▸ **Problem description**
Continue the passage on CEO incentives and yield spreads on new debt, starting right after its last sentence.

Yield spreads are also related to all but one of the corporate governance variables. In particular, yield spreads are lower for firms with a greater percentage of shares held by institutions (γ16 = −0.464, p < 0.05), firms with more timely earnings (γ20 = −33.444, p < 0.05), better working capital accruals quality (γ21 = −207.199, p < 0.05), and firms with their CEO as chairman of the board (γ19 = −17.068, p < 0.01).Footnote 22 Finally, yield spreads are higher for firms with higher levels of concentrated institutional ownership (TOP5), as γ17 equals 0.644, significant at p < 0.10.

In addition, higher levels of CEO option (γ1 = 21.576) and share ownership (γ2 = 1.251) are related to higher yield spreads, and these relations are significant at p < 0.01 and p < 0.05, respectively. These results are consistent with those in Ortiz-Molina (2006). More importantly, after controlling for the number of CEO shares and options held, the sensitivity of CEO option and share portfolios to share price emerges as a significant explanator of yield spreads. Specifically, the coefficient on LDELTA is negative (γ3 = −17.068) and significant at p < 0.01. Finally, the results suggest no relation between yield spread and CEO vega.

The results are consistent with this study’s first hypothesis—the cost of debt is inversely related to the sensitivity of CEO stock option portfolios to share price. Little support is found for this study’s second hypothesis—the results instead suggest the cost of debt bears little relation to the sensitivity of CEO portfolios to stock return volatility. In the presence of CEO ownership and other control variables, the sensitivity of CEO wealth to stock price, but not return volatility, helps explain yield spreads on new debt issues. The results suggest percentage-based measures, employed in Ortiz-Molina (2006), and the sensitivity measures advanced in this study, are both useful in better understanding the role of CEO incentives on the cost of debt.

To provide information on the economic significance of the results, I compare a firm at the median level of each of OPT, STK, LDELTA, and LVEGA with a firm at the 3rd quartile level of each of these variables. The CEO of a sample firm at the 3rd quartile level of these variables has a value of OPT of 0.511 (0.952 − 0.441) higher than the CEO of a sample firm at the median level of OPT. This generates an estimated 11 basis point increase (0.511 × 21.576) in yield spread for a firm at the 3rd quartile of OPT compared to a firm at the median quartile level of OPT. Computed similarly, a firm at the 3rd quartile of STK would expect about a 1.10 basis point higher yield spread, compared to a firm at the 2nd quartile level of STK. The magnitude of these effects is comparable to that reported in Ortiz-Molina (2006).

▸ **Supplied information**
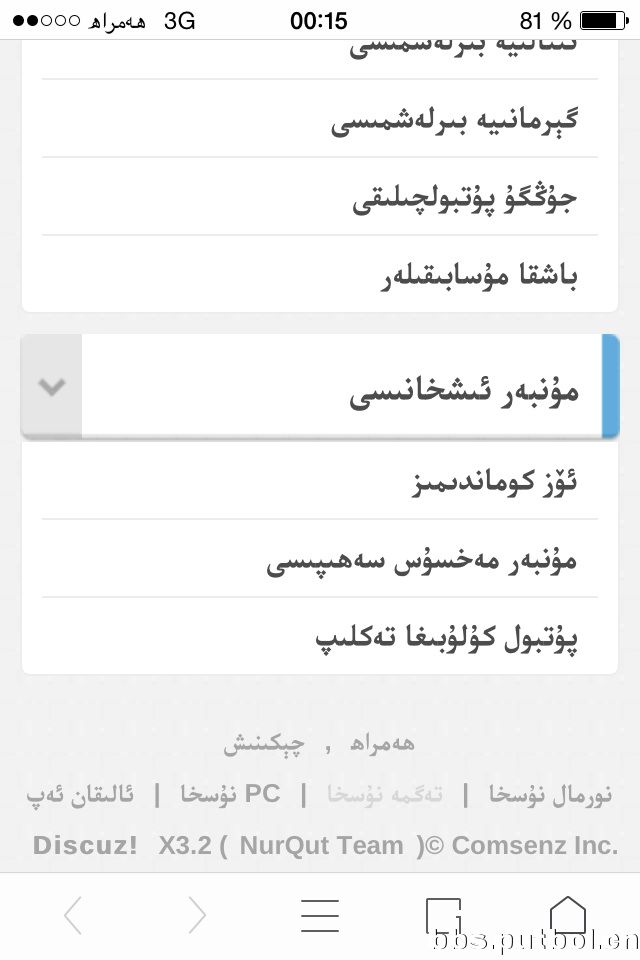This screenshot has height=960, width=640.
Task: Open the جۇڭگو پۇتبولچىلىقى forum
Action: [320, 197]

▸ **Exercise answer**
Since delta and vega are logged, their regression coefficients measure how a one-percent change in LDELTA (or LVEGA) impacts SPREAD, in units of regression coefficient/100 (Wooldridge 2000). For instance, a one-percent increase in LDELTA is related to an estimated −0.1707 (computed as −17.068/100) basis point decrease in SPREAD. A sample firm at the 3rd quartile level of OPT has a 516.12 ($000 s) higher level of DELTA (763.59 − 247.47, from Panel A of Table 1) relative to a firm at the 2nd quartile level of DELTA. This roughly 208% percent higher value of DELTA translates into roughly a 35 basis point reduction in SPREAD for a sample firm at the 3rd quartile level of DELTA, relative to a sample firm at DELTA’s 2nd quartile value. This is comparable to evidence in Anderson et al. (2003, debt costs are about 32 basis points lower in firms with founding family ownership than in firms without founding family ownership), and Klock et al. (2005, debt costs are about 30 basis points lower for firms with high antitakeover provisions versus firms with low antitakeover provisions).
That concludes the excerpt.